In bold are the SNPs that also were identified in an Affymetrix 6.0 data set by directly comparing probe intensities.

Replicated sequences in autosomes and sex chromosomes explain the effect of sex on autosomal SNPs

Because Mendelian principles of allelic transmission do not explain the association of autosomal loci with sex, we investigated whether nucleotide sequences on sex chromosomes could hybridize to the oligonucleotide probes of autosomal SNPs in various microarrays. Analysis of 28 of the SNP-flanking sequences (i.e. one for each autosomal locus we had found associated with sex in the first step) using the BLAST revealed that 21 of the 28 probes shared total or partial homology with sequences on the Y or X chromosome. All alignments of the SNP-flanking sequences and their locations on the genome can be found in Supplementary Data sets S1 and S2. Figure 1 shows the sequence alignment of a representative SNP-flanking sequence with an autosomal target sequence and with the homolog on a sex chromosome. We picked 28 random SNPs among those who were not found to be associated with sex and used them as control. The BLAST alignment showed that 26 of 28 SNPs had flanking sequences fully specific of their theoretical location, one had one homology on another autosome, and only 1 of 28 had many weak homologies on other chromosomes including chromosome X (Supplementary Data set S3). We then aligned all probes' flanking sequences from Data sets 1 and 2 on the chromosome X and Y sequence, and the association of autosomal SNPs with sex versus homologies on sex chromosomes is represented in Figure 2 and Supplementary Figure S1. When comparing Chi square statistics of probes with homologies versus probes with no homologies on sex chromosomes, we found that some groups of probes with high homologies on sex chromosomes had a significantly higher association to sex. Interestingly, in Data set 2 (Supplementary Figure S1), this was still true after exclusion of all SNPs showing an association to sex after Bonferroni correction.

Figure 1.

BLAST alignment analysis of the flanking sequence of a sex-associated SNP (rs12372818 on chromosome 13). Two homologous sequences are present on the Y chromosome (and one on chromosome 3). The presence of the ‘A’ variant on chromosome Y is responsible for a higher frequency of the minor allele in males.

Figure 2.

Sex-association score (Chi square statistics) versus the homology score (BLAST raw score) in data set 1 (Illumina 370 k). For each level of homology, mean diamonds with 95% confidence interval. **P < 0.0001 versus no homology (0).

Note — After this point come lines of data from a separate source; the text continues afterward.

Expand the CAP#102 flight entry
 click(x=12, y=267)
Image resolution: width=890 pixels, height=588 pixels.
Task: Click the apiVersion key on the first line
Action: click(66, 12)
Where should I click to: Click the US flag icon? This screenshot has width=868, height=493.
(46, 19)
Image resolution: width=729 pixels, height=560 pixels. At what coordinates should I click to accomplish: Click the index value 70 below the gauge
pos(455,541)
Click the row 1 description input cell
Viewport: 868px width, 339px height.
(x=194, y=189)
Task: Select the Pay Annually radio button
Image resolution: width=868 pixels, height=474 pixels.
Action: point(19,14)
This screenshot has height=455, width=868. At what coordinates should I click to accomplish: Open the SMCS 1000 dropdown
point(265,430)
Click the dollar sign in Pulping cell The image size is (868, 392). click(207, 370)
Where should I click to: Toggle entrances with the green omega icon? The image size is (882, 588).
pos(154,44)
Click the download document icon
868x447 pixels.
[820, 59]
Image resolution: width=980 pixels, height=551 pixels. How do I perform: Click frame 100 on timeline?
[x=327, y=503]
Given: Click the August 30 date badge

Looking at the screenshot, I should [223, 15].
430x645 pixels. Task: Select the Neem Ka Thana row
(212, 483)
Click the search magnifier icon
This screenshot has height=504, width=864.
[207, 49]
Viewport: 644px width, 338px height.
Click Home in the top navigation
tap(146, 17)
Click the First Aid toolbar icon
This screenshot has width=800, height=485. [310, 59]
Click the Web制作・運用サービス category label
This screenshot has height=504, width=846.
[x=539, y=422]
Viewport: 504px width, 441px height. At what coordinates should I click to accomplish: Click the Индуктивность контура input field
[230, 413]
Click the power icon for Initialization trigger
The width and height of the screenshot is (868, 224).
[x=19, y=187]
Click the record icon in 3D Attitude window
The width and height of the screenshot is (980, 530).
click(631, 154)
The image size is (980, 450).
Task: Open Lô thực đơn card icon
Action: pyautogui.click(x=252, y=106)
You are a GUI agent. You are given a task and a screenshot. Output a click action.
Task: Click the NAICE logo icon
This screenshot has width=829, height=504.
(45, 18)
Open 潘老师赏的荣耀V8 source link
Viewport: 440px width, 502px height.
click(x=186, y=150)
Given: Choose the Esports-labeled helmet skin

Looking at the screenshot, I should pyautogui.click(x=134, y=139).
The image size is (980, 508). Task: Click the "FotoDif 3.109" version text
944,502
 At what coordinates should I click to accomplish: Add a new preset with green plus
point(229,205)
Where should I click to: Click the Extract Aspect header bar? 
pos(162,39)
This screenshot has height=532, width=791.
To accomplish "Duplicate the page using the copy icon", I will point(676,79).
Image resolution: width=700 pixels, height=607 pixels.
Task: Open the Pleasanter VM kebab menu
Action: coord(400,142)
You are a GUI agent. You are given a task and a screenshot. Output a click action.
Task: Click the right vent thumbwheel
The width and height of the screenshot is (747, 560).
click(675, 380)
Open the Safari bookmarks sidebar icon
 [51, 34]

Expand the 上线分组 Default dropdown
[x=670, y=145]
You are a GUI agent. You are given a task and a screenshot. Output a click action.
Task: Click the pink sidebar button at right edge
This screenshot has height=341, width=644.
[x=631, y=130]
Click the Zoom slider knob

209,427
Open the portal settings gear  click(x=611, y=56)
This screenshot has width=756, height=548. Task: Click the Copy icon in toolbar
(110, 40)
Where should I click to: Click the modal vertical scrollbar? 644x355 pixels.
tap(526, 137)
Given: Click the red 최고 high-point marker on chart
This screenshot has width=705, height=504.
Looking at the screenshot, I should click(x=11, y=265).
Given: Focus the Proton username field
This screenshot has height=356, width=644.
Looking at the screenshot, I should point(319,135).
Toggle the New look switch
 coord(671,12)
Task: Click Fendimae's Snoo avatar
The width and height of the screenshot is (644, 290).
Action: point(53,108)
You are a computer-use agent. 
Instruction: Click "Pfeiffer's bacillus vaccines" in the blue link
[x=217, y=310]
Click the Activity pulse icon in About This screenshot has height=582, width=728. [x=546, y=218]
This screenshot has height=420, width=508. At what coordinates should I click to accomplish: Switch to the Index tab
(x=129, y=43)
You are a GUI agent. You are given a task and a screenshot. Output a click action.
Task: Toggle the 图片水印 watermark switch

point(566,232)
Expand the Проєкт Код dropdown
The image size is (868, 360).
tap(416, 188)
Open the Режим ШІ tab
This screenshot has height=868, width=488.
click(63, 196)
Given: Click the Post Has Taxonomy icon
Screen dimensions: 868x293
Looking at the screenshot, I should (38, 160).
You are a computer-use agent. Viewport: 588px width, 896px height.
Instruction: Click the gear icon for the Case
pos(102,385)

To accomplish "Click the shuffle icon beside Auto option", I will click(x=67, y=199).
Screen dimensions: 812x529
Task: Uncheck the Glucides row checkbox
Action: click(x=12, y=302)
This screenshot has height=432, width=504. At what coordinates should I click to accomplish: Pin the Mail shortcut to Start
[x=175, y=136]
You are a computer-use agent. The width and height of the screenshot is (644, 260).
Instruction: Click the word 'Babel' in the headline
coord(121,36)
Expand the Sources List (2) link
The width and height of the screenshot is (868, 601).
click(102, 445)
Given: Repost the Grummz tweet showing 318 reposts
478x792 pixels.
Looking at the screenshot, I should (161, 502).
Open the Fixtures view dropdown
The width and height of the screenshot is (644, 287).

The 7 other SNPs did not exhibit such strong homology between their flanking sequences and sex chromosome sequences. We therefore investigated the possibility that a competition would occurr between restriction fragments from the sex chromosomes and autosomal restriction fragments, with respect to hybridization of the oligonucleotide probe.

We used BLAST to search the entire genome for sequences exhibiting homology within the larger region corresponding to the restriction fragment containing the SNP. We found that the restriction fragments from four of the seven SNPs associated with sex had homologous sequences located on the sex chromosomes. All alignments of the SNP-flanking regions and their locations can be found in Supplementary Data sets S4 and S5. Supplementary Data set S6 shows the alignment of a representative SNP restriction fragment with sex DNA.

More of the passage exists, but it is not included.